Segment Start: RECORD EXCERPTS

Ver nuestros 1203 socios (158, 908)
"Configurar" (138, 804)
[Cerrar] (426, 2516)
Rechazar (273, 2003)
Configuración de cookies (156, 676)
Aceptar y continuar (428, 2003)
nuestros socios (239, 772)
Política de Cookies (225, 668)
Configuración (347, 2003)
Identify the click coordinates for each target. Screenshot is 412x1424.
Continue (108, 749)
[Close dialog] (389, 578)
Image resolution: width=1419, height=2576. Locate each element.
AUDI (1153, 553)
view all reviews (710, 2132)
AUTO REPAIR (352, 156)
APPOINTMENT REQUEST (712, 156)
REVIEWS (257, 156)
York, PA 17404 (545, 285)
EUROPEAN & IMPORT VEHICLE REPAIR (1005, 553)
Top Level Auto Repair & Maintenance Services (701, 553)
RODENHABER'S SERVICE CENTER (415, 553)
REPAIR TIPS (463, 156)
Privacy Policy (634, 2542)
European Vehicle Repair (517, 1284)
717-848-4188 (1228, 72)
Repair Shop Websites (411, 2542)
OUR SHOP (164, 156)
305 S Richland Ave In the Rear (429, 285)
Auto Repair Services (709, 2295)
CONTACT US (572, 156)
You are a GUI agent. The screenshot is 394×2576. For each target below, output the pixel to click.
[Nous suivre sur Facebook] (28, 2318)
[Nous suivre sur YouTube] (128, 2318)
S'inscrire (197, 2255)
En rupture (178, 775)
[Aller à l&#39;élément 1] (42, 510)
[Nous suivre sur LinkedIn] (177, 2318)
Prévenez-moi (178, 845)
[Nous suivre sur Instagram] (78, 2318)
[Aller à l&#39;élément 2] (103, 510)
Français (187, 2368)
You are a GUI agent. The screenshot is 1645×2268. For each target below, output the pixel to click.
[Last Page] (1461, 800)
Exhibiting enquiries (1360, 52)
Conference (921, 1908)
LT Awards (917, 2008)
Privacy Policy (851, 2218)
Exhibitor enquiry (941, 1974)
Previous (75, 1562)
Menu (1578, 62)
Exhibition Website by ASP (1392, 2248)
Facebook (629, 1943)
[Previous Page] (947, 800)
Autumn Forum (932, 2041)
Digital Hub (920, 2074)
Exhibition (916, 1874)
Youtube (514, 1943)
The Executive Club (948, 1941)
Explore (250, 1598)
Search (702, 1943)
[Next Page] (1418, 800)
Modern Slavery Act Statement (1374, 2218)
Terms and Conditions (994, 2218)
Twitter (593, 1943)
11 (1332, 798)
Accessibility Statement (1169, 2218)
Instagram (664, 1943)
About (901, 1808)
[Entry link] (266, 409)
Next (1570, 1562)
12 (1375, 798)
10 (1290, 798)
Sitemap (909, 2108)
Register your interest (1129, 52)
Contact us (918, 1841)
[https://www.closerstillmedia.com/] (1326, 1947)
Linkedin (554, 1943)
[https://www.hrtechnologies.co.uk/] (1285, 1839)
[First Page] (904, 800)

Segment End: RECORD EXCERPTS

## TASK STATEMENT
Go through the listing and copy each line exactly.

## YOUR SOLUTION
Ver nuestros 1203 socios (158, 908)
"Configurar" (138, 804)
[Cerrar] (426, 2516)
Rechazar (273, 2003)
Configuración de cookies (156, 676)
Aceptar y continuar (428, 2003)
nuestros socios (239, 772)
Política de Cookies (225, 668)
Configuración (347, 2003)
Identify the click coordinates for each target. Screenshot is 412x1424.
Continue (108, 749)
[Close dialog] (389, 578)
Image resolution: width=1419, height=2576. Locate each element.
AUDI (1153, 553)
view all reviews (710, 2132)
AUTO REPAIR (352, 156)
APPOINTMENT REQUEST (712, 156)
REVIEWS (257, 156)
York, PA 17404 (545, 285)
EUROPEAN & IMPORT VEHICLE REPAIR (1005, 553)
Top Level Auto Repair & Maintenance Services (701, 553)
RODENHABER'S SERVICE CENTER (415, 553)
REPAIR TIPS (463, 156)
Privacy Policy (634, 2542)
European Vehicle Repair (517, 1284)
717-848-4188 (1228, 72)
Repair Shop Websites (411, 2542)
OUR SHOP (164, 156)
305 S Richland Ave In the Rear (429, 285)
Auto Repair Services (709, 2295)
CONTACT US (572, 156)
You are a GUI agent. The screenshot is 394×2576. For each target below, output the pixel to click.
[Nous suivre sur Facebook] (28, 2318)
[Nous suivre sur YouTube] (128, 2318)
S'inscrire (197, 2255)
En rupture (178, 775)
[Aller à l&#39;élément 1] (42, 510)
[Nous suivre sur LinkedIn] (177, 2318)
Prévenez-moi (178, 845)
[Nous suivre sur Instagram] (78, 2318)
[Aller à l&#39;élément 2] (103, 510)
Français (187, 2368)
You are a GUI agent. The screenshot is 1645×2268. For each target below, output the pixel to click.
[Last Page] (1461, 800)
Exhibiting enquiries (1360, 52)
Conference (921, 1908)
LT Awards (917, 2008)
Privacy Policy (851, 2218)
Exhibitor enquiry (941, 1974)
Previous (75, 1562)
Menu (1578, 62)
Exhibition Website by ASP (1392, 2248)
Facebook (629, 1943)
[Previous Page] (947, 800)
Autumn Forum (932, 2041)
Digital Hub (920, 2074)
Exhibition (916, 1874)
Youtube (514, 1943)
The Executive Club (948, 1941)
Explore (250, 1598)
Search (702, 1943)
[Next Page] (1418, 800)
Modern Slavery Act Statement (1374, 2218)
Terms and Conditions (994, 2218)
Twitter (593, 1943)
11 (1332, 798)
Accessibility Statement (1169, 2218)
Instagram (664, 1943)
About (901, 1808)
[Entry link] (266, 409)
Next (1570, 1562)
12 (1375, 798)
10 (1290, 798)
Sitemap (909, 2108)
Register your interest (1129, 52)
Contact us (918, 1841)
[https://www.closerstillmedia.com/] (1326, 1947)
Linkedin (554, 1943)
[https://www.hrtechnologies.co.uk/] (1285, 1839)
[First Page] (904, 800)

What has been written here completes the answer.